John Libbey Eurotext

Hépato-Gastro & Oncologie Digestive

MENU

Effecteurs immunitaires au cours de l’hépatite virale C : perspectives thérapeutiques Volume 15, numéro 2, mars-avril 2008

Auteur
Clinique universitaire d’hépato-gastroentérologie, pôle digi-dune, CHU de Grenoble, Centre de recherche Inserm/UJF-U823, IAPC, Institut Albert Bonniot, Grenoble

L’infection par le virus de l’hépatite C (VHC) déclenche chez l’hôte une réponse immunitaire antivirale qui se décompose en une réponse innée et une réponse adaptative, cellulaire et humorale. Celle-ci a été particulièrement bien étudiée à la phase aiguë de l’infection, à la fois chez l’homme et chez le chimpanzé, seul modèle animal disponible. Une réponse cellulaire CD4 + et CD8 + précoce, forte, multispécifique et prolongée a ainsi clairement pu être associée à la clairance spontanée du virus.

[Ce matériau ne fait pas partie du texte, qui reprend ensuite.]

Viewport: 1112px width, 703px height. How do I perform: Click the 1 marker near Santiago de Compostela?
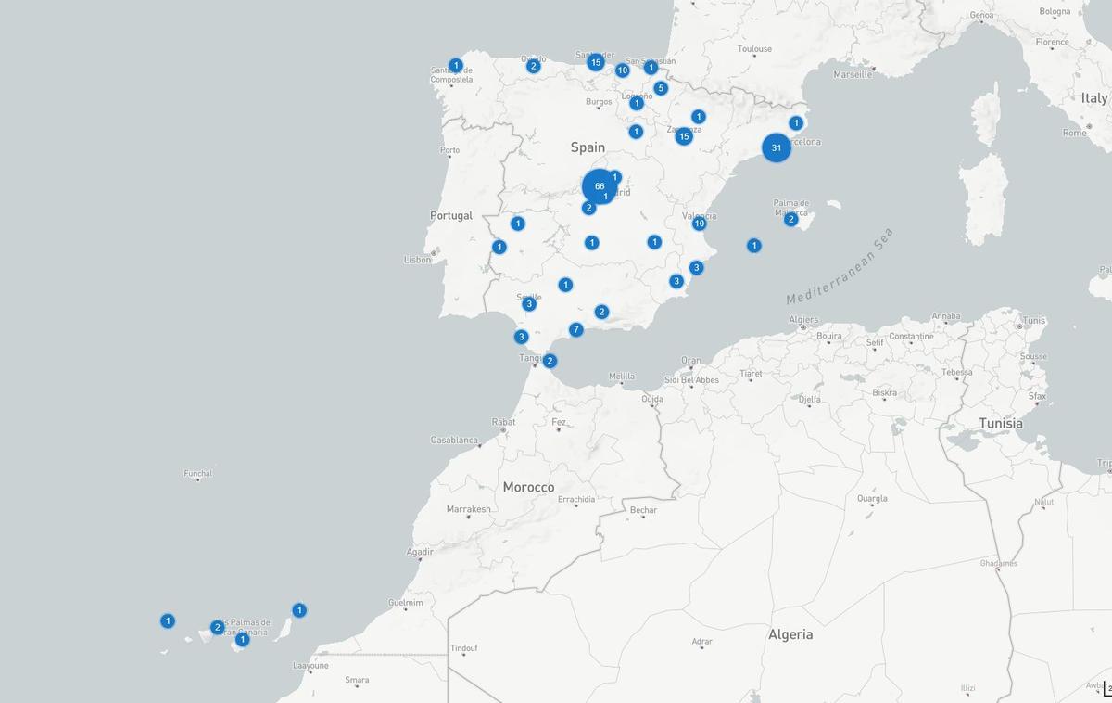tap(455, 64)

Le VHC persiste toutefois chez la majorité des malades pour des raisons multifactorielles qui incluent ses caractéristiques virologiques (cinétiques de réplication rapides, variabilité génétique) ainsi que ses interactions avec le système immunitaire de l’hôte. Au cours de l’infection chronique, les cinétiques de réplication virale sont en équilibre avec la réponse immunitaire de l’hôte. Des cellules CD4 + et CD8 + spécifique d’épitopes viraux sont habituellement détectées dans le foie et dans le sang périphérique des malades, mais leur fréquence est très faible et leurs fonctions sont altérées. Les lymphocytes T CD8 + cytotoxiques sont probablement les principaux effecteurs de l’inhibition de la multiplication virale mais sont également à l’origine d’une amplification de la réponse immunitaire qui est responsable de la constitution des lésions hépatiques. La complexité, le nombre et l’intrication des effecteurs immunitaires impliqués rendent difficile la définition de stratégies d’immunomodulation thérapeutique qui n’ont pas encore fait la preuve de leur efficacité. Les premiers résultats de la vaccination anti-VHC obtenus chez le chimpanzé sont encourageants mais leur efficacité reste à démontrer chez l’homme.